Sara’s family — particularly her brothers Johnny and Aaron Matthews — collectively gave hours of their time to answer questions about their sister and to offer their recollections of the investigation. Her sisters-in-law, especially Heather, provided valuable perspectives and corroborated some details. Oliver Easton, Sara’s oldest son, met with reporters multiple times. Eight of Sara’s old friends spoke to The Bee about what she was like as a person, as well as their observations of her relationship with her husband.
Sara’s mother, Joy Matthews, ultimately declined to speak with The Bee, though she did confirm that she, too, has suspicions of her son-in-law.
Reporters tried to contact as many investigators and prosecutors who worked on the case as possible. Many of them declined interview requests, but some, in their first public comments about the case, said they had — and have — suspicions that Sara was murdered. The Bee also talked to outside experts in forensic pathology, crime scene investigation and mental health to better understand the suggestive but inconclusive evidence mapped out in the death investigation.
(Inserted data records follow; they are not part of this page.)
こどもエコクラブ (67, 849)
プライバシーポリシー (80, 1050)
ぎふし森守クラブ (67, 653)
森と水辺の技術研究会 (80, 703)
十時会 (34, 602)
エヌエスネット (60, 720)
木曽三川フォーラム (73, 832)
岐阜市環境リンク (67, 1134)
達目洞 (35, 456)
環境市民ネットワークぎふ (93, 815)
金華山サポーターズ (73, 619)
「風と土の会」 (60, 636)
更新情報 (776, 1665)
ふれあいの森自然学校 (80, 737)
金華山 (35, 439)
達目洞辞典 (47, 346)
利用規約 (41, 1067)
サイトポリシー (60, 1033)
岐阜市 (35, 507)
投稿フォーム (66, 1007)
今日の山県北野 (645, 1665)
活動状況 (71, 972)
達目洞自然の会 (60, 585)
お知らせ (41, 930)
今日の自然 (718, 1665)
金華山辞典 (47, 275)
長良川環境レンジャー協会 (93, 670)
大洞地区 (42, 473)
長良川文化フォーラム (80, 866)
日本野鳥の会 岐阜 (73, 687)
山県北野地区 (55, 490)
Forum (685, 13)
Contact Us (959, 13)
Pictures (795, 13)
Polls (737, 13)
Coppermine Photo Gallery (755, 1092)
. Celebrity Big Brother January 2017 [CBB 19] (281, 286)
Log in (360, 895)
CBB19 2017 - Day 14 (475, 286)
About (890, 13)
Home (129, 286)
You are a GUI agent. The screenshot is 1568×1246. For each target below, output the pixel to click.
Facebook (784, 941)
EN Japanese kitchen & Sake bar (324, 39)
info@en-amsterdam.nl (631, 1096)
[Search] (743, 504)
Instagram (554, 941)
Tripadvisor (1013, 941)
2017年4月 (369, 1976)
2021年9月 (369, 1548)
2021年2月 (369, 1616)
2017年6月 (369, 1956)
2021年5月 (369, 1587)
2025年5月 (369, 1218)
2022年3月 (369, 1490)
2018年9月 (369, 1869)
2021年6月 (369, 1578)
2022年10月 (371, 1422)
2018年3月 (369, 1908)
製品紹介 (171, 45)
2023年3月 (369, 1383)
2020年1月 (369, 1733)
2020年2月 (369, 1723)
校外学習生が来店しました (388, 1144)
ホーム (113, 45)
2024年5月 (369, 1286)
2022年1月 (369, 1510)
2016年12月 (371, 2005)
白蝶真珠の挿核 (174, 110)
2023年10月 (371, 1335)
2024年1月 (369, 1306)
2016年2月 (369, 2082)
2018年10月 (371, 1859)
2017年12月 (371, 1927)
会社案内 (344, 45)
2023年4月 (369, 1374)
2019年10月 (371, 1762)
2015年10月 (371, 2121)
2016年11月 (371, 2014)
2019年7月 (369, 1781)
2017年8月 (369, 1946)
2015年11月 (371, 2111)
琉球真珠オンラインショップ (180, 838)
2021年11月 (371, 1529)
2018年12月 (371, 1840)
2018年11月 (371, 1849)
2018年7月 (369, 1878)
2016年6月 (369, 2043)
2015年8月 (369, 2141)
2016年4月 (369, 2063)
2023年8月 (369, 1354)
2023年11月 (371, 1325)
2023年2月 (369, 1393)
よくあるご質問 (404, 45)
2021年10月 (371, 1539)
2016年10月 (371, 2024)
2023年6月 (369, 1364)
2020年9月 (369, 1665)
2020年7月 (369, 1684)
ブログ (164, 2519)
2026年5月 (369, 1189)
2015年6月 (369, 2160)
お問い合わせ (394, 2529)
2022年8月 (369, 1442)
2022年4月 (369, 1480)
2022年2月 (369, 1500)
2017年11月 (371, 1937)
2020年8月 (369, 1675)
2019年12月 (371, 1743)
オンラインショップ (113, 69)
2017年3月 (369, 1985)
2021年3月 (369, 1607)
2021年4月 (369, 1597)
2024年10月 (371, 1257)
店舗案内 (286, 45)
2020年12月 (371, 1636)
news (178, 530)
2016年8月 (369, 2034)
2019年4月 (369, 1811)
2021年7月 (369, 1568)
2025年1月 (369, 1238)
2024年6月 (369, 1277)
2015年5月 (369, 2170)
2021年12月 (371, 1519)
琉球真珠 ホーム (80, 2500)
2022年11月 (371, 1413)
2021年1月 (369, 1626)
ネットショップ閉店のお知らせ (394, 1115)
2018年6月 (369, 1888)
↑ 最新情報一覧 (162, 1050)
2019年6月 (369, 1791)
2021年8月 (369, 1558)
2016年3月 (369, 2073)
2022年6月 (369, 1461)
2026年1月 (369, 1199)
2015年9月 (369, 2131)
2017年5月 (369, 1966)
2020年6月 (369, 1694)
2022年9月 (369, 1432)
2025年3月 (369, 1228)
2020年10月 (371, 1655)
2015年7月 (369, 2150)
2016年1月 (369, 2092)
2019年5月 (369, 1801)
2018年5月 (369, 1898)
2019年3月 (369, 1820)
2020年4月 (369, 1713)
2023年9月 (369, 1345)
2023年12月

Most of the investigators who were involved with the case at the local level deferred to the California Department of Justice, which has taken the lead on the death investigation. The Department of Justice repeatedly refused to answer basic questions about their investigation and the family’s concerns that justice may be denied for Sara’s death. The state declined to arrange a meeting with Attorney General Rob Bonta. A Department of Justice spokesperson who provided a vague statement refused to even provide their name.
Reporters also made multiple attempts over several months to speak with Aaron Easton. He did not comment on any part of this story.